• _YOUR TASK_: Count the lines below that include the word "computer" and write that number alone.

[Collected data]

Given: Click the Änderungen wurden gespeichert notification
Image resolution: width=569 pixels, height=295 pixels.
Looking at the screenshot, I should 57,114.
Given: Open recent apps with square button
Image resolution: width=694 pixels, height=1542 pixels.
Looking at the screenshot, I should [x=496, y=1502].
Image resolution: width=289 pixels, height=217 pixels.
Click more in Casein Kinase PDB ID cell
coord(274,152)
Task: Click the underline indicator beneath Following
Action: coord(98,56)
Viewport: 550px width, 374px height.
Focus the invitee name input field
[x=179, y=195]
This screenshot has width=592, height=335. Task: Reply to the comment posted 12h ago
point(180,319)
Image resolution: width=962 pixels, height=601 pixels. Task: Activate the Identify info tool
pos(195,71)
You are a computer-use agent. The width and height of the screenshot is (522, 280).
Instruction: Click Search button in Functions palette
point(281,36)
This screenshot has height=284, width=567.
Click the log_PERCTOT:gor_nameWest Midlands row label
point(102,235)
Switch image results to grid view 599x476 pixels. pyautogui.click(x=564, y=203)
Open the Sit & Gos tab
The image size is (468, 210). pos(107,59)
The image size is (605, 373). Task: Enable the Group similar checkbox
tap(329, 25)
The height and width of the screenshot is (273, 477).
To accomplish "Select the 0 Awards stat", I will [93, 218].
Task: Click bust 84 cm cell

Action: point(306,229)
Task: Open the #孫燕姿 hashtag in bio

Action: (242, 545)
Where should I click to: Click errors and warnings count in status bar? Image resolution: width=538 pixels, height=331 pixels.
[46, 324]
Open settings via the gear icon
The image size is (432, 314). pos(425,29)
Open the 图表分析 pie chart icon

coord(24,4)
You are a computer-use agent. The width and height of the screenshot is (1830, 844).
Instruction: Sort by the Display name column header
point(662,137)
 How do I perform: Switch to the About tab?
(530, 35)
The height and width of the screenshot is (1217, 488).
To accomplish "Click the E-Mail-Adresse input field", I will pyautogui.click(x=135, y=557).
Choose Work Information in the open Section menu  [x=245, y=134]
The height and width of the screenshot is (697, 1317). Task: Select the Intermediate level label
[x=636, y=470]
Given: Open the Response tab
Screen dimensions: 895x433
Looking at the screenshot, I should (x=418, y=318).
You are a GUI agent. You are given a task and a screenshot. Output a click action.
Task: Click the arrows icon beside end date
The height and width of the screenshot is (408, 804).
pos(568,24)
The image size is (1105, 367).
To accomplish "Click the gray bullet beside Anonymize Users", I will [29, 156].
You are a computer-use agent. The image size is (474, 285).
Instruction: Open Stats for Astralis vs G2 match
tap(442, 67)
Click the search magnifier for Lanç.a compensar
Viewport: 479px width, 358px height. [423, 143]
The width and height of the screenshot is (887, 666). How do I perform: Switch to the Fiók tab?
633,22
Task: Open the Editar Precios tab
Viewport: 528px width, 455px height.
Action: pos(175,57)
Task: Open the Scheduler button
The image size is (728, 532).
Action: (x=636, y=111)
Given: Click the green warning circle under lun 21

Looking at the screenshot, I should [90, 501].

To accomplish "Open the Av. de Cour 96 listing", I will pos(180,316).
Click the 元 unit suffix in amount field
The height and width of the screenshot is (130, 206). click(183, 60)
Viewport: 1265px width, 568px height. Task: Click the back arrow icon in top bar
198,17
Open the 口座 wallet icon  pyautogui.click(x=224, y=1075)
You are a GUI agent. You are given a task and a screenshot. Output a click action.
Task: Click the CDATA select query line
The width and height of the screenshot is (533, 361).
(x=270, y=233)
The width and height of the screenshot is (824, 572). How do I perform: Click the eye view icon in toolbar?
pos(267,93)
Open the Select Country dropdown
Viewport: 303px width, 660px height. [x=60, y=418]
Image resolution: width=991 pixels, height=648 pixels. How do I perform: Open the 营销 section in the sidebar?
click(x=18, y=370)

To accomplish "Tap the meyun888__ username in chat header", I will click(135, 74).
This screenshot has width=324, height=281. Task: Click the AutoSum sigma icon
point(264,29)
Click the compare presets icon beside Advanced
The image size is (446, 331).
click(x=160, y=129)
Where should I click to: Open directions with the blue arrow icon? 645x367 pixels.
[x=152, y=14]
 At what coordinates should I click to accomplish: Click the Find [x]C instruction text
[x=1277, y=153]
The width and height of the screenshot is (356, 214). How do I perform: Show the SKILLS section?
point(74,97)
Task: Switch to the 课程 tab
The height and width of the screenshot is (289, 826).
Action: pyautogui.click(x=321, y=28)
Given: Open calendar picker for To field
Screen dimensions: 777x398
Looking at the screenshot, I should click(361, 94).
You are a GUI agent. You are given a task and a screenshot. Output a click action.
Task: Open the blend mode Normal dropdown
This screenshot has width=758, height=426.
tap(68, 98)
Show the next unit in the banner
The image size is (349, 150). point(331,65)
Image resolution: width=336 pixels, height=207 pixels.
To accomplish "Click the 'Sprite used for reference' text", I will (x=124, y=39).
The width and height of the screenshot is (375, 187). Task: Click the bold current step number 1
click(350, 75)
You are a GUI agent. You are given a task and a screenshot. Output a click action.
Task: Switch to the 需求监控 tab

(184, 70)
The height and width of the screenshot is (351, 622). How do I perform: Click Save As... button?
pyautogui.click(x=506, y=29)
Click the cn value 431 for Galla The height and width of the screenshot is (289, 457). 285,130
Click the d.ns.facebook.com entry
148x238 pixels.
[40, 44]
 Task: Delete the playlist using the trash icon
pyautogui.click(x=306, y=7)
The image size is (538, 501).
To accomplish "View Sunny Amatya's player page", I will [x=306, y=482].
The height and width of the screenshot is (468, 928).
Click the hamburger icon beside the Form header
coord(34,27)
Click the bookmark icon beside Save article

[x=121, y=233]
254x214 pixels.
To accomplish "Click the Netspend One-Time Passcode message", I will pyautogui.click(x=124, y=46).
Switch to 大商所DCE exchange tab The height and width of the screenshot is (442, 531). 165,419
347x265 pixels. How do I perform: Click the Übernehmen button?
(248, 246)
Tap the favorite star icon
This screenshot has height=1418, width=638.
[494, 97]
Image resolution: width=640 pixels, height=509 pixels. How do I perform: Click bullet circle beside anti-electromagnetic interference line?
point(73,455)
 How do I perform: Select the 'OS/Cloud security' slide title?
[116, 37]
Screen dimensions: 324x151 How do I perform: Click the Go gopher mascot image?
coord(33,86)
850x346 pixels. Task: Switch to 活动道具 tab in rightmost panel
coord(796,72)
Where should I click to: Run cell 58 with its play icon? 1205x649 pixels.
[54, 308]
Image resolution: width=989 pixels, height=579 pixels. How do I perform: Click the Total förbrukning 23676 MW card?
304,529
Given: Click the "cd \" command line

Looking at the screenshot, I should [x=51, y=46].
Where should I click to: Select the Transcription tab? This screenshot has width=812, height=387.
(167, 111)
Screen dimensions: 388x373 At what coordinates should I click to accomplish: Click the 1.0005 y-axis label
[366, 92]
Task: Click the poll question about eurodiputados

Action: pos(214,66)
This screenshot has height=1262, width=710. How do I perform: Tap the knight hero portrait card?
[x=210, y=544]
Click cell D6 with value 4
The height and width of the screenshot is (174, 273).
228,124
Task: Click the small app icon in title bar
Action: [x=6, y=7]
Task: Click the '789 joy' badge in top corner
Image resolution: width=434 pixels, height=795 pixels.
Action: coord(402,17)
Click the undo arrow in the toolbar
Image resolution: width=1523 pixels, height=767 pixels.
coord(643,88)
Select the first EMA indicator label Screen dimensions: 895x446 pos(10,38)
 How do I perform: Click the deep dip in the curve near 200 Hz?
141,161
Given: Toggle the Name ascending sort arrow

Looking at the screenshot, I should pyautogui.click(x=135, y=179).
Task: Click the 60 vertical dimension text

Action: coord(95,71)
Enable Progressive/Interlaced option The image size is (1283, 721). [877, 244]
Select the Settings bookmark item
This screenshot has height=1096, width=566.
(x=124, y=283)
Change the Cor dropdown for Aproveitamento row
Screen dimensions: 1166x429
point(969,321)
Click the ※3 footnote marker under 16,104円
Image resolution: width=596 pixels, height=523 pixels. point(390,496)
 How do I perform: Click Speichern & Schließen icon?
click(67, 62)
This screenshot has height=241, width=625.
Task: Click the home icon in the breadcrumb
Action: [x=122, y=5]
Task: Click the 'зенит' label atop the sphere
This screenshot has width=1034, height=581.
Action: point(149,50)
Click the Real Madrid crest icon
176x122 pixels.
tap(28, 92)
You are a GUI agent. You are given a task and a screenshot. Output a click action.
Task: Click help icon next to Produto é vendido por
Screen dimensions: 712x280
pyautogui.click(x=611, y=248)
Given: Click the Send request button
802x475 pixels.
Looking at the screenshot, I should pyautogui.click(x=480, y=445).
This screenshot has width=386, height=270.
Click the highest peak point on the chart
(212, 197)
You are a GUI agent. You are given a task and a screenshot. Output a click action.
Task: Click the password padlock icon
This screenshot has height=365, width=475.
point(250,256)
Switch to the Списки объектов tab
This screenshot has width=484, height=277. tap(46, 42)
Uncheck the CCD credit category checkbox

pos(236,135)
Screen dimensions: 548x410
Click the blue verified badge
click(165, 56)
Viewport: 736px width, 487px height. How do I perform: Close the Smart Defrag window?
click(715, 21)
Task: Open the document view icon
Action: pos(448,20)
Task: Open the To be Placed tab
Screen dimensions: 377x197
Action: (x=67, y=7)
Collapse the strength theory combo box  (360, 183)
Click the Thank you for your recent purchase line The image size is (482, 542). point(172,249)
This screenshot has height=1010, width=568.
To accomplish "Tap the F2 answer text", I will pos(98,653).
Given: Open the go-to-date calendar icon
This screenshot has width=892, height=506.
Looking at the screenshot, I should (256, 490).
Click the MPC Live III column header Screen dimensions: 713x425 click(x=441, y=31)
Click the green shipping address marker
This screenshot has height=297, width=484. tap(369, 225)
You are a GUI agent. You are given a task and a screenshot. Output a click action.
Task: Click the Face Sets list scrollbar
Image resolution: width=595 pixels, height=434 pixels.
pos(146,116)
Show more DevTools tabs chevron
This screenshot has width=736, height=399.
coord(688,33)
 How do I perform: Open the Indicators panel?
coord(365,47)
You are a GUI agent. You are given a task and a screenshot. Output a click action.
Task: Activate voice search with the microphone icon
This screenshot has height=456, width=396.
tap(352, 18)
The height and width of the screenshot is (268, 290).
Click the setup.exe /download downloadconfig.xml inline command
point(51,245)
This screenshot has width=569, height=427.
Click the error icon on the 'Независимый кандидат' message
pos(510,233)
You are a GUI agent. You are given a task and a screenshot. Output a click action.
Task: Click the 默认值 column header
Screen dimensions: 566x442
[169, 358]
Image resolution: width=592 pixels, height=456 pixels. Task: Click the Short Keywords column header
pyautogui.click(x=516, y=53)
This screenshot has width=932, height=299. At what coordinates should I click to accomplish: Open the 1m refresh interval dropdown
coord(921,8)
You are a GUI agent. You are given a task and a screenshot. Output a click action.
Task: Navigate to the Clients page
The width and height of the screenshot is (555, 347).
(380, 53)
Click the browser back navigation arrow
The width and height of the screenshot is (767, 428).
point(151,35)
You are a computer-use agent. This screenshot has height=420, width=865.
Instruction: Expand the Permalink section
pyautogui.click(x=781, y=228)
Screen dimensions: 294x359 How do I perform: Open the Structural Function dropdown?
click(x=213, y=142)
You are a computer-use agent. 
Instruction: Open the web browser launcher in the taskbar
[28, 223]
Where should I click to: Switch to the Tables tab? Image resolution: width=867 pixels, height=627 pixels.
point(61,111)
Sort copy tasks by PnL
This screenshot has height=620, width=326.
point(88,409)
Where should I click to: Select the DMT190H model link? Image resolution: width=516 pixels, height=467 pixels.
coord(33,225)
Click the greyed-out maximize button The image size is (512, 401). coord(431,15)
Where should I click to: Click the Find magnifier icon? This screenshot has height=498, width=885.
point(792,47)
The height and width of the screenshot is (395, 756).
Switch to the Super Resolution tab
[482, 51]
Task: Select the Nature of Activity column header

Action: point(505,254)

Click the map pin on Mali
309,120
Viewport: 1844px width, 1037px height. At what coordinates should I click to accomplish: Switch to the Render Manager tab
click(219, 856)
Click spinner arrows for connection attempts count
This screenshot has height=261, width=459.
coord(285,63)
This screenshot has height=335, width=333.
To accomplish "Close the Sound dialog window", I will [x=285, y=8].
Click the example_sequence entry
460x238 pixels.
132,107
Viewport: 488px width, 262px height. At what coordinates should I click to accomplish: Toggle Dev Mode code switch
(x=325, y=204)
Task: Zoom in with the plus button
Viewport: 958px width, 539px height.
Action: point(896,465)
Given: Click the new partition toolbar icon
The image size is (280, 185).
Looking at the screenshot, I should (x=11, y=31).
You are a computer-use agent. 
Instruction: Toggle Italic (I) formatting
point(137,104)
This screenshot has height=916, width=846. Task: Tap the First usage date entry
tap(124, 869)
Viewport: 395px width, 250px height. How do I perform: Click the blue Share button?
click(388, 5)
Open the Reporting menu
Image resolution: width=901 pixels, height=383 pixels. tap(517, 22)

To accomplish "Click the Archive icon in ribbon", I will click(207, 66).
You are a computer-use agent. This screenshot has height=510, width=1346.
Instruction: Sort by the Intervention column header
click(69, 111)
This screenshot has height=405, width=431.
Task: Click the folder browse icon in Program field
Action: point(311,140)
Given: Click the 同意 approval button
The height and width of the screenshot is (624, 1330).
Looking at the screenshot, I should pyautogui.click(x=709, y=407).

• _OUTPUT FOR THIS EXERCISE_: 7